When supplying products for a LEED project, simply request a statement from your steel supplier with information on the recycled content of the product. This will help contribute to points under MR4 (Materials and Resource) – Recycled Content section of the LEED guide.
Currently, under LEED section MR5 – Regional Materials, you can obtain points toward LEED credits if the materials or products have been extracted, harvested and manufactured within 500 miles of the project site. This may get a bit confusing with reinforcing as the extraction of the scrap used could be from anywhere in the world. A position statement from CRSI clarifies this point as follows:
• Point of Manufacture (final assembly): The fabricator takes the reinforcing steel and modifies it, therefore, considered to be the point of manufacture.
• Point of Harvest: The steel billet producer is considered the harvester or point of harvest.
Simply consult with your steel supplier as to the locations of these two points to verify whether or not they fall within the 500 mile radius of the project site, and therefore contribute to this credit.
Proper selection and placement of reinforcement is essential to quality precast concrete products, whether it’s for a bridge beam or a septic tank.
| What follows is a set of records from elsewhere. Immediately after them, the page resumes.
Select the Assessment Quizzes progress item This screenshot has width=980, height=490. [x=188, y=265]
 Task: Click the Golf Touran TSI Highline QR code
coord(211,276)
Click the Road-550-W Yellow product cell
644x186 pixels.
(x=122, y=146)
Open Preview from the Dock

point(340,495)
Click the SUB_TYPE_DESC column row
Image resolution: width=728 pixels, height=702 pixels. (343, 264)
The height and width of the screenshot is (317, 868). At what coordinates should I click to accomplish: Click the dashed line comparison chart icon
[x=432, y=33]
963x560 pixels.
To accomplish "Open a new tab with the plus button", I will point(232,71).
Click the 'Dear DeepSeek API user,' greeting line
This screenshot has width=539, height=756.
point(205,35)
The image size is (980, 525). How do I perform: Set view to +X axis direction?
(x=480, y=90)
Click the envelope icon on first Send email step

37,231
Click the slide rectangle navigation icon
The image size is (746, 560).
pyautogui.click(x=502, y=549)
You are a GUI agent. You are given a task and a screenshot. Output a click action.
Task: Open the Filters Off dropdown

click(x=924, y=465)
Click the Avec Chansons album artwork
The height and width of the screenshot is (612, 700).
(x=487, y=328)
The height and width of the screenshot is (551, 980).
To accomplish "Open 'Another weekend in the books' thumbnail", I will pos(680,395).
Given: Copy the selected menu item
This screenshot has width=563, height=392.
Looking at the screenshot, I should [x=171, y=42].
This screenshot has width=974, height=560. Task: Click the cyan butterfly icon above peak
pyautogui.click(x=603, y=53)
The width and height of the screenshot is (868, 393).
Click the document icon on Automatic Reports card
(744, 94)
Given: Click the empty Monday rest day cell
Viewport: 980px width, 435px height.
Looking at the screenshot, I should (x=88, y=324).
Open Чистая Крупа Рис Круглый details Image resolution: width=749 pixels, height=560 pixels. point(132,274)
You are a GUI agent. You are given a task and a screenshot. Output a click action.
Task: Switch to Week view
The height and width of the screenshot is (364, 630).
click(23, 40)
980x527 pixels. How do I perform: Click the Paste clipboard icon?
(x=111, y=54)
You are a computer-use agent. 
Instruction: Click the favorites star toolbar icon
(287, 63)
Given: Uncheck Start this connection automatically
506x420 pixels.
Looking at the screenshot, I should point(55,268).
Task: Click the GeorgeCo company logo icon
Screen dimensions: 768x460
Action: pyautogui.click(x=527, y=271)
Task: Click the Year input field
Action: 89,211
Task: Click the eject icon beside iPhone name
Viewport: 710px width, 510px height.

Properly designed, concrete and steel, acting as one, can efficiently resist live and dead loads for more than 100 years. Steel that would otherwise be bound for landfills is successfully recycled in reinforcement and provides a long life in service.
The durability and environmental stewardship that result from using recycled steel reinforcing define sustainability. Engineering and architectural students, the designers and decision makers of the future, are now being exposed to sustainable construction as a primary subject matter. Understanding and maximizing the sustainable attributes of raw materials, like steel, will result in green precast concrete building designs and a better future for all of us.
Claude Goguen, P.E., LEED AP, is NPCA’s director of Technical Services.